L.L. McKinney, an author of young-adult novels who started the #PublishingPaidMe hashtag, wasn’t surprised by the statistics on how few Black authors have been published relative to white authors.
“I’ve heard things like, ‘We already have our Black girl book for the year,’” said Ms. McKinney. She also remembered comments suggesting books wouldn’t sell well if they had a Black person on the cover.
In a 1950 essay titled “What White Publishers Won’t Print,” Zora Neale Hurston identified the chicken-or-egg dilemma at the heart of publishers’ conservatism. White people, she wrote, cannot conceive of Black people outside of racial stereotypes. And because publishers want to sell books, they publish stories that conform to those stereotypes, reinforcing white readers’ expectations and appetites.
“It’s amusing to me when publishers say that they follow the market,” said Ms.

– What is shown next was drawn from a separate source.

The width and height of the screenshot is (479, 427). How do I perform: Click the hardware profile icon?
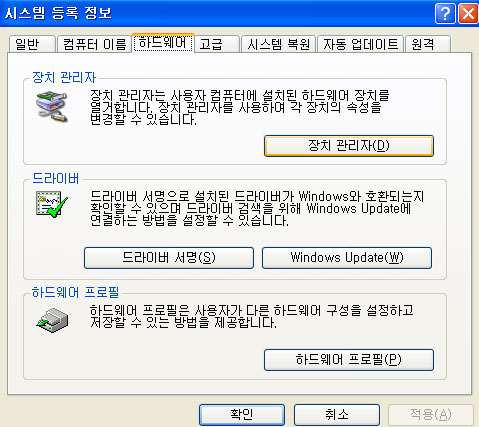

McKinney. “They’re doing it because of tradition. And the tradition is racism.”
Link to the rest at The New York Times
For those visitors to TPV from outside the United States, as indicated, this story is from The New York Times, in the Opinion section.
Every major US publisher is located in New York City. The number of management personnel in Big Publishing that read a newspaper other than The New York Times on a regular basis could likely be counted on one hand.
The New York Times Best-Seller list is regarded as the gold standard by traditional publishing rates a book’s performance regardless of how much the NYT bestsellers diverge from Amazon bestseller lists.
Speaking of Amazon, the next time a traditionally-published author or agent talks about Amazon ruining the book business, some might be tempted to say that the New York book business deserves to be ruined.
PG has mentioned previously that the major US publishers are all owned by large international media conglomerates. PG was going to spend some time checking to see if he could determine whether the top management or boards of directors of those conglomerates included anyone other than purely white individuals, but realized that it would be a waste of time because he already knew the answer to that question.